#### DESCRIPTION OF THE TASK:
Rewrite everything from the line containing "Open the 开始 ribbon tab" down to the line containing "point(18,18)", swapping "Server View" for "Cluster View" and leaving all else unchanged.

begin

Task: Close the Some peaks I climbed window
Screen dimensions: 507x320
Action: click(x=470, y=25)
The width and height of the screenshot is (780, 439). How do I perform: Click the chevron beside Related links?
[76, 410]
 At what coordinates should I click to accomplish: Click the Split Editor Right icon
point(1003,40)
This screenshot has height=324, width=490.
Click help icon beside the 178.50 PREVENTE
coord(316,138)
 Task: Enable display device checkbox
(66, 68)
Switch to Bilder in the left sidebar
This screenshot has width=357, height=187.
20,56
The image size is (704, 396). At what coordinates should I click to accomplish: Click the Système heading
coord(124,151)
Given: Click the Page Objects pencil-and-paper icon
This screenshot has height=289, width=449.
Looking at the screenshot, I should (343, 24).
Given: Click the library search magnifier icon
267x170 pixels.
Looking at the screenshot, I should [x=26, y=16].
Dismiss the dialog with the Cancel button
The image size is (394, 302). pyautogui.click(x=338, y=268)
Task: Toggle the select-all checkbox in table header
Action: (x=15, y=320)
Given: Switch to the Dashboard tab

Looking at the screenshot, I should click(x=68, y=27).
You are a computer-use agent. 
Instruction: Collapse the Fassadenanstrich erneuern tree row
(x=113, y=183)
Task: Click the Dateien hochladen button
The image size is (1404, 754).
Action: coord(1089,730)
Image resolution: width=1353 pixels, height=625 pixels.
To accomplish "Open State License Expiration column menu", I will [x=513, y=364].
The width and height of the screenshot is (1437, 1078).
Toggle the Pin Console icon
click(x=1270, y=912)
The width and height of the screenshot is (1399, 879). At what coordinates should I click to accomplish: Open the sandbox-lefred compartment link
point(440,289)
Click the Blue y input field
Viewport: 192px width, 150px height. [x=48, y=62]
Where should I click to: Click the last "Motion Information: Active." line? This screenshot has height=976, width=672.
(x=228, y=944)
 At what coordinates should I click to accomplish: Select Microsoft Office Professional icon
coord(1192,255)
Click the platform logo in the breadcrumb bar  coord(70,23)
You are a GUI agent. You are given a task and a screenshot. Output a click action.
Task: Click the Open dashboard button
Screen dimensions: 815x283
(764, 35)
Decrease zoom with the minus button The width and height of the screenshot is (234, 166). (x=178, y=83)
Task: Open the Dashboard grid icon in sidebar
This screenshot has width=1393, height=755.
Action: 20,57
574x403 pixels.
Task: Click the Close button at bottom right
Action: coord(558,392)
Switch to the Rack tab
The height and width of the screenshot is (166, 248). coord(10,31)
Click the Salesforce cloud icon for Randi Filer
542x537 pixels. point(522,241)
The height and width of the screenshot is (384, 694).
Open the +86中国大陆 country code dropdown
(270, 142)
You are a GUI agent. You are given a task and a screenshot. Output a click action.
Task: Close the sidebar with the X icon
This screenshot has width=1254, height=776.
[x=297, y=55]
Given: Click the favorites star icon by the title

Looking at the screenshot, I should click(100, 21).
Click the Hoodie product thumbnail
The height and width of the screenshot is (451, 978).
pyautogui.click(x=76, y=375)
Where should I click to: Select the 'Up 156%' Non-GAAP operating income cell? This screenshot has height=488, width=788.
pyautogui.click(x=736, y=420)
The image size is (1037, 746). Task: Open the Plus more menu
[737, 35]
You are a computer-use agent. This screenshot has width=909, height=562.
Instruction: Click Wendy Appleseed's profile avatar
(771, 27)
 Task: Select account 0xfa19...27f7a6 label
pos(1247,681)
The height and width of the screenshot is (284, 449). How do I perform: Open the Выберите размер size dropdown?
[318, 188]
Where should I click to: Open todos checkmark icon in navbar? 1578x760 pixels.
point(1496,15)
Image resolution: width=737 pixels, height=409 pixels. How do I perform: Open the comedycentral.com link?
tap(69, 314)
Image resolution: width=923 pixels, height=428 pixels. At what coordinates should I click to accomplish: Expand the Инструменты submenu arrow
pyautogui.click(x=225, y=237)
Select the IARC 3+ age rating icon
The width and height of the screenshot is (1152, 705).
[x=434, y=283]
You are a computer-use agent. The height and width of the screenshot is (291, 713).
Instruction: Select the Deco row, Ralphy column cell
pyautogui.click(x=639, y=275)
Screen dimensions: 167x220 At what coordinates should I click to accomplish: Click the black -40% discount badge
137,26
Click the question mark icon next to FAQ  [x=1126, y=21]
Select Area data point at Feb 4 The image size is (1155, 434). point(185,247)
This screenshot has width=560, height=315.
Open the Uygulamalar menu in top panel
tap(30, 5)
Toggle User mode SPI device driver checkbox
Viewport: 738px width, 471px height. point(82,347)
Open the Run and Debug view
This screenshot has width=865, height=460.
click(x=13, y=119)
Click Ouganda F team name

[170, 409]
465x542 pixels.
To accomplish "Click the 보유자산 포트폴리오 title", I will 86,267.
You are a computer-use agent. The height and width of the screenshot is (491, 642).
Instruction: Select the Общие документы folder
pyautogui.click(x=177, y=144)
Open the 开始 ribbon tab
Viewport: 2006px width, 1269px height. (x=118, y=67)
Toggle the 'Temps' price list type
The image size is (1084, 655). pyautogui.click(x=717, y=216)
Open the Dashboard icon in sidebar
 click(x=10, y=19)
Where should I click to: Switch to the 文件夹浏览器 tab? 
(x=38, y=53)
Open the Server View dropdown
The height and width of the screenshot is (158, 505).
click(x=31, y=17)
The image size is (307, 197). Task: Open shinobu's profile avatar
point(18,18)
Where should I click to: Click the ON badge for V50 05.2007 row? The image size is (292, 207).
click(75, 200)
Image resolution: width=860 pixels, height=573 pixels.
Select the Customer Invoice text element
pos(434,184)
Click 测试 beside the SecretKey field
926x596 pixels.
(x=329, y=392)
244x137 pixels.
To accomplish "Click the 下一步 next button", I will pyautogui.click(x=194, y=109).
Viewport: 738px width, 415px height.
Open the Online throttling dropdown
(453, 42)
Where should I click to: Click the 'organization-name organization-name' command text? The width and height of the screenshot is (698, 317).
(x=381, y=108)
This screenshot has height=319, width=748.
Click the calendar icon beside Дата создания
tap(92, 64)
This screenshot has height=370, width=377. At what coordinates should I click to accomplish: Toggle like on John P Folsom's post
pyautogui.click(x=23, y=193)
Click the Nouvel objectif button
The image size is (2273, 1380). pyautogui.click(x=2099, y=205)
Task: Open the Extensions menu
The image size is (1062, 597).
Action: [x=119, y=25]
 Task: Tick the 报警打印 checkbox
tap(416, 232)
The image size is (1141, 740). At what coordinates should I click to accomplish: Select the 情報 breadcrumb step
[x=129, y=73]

end

#### SOLUTION TO THIS PROBLEM:
Open the 开始 ribbon tab
Viewport: 2006px width, 1269px height. (x=118, y=67)
Toggle the 'Temps' price list type
The image size is (1084, 655). pyautogui.click(x=717, y=216)
Open the Dashboard icon in sidebar
 click(x=10, y=19)
Where should I click to: Switch to the 文件夹浏览器 tab? 
(x=38, y=53)
Open the Cluster View dropdown
The height and width of the screenshot is (158, 505).
click(x=31, y=17)
The image size is (307, 197). Task: Open shinobu's profile avatar
point(18,18)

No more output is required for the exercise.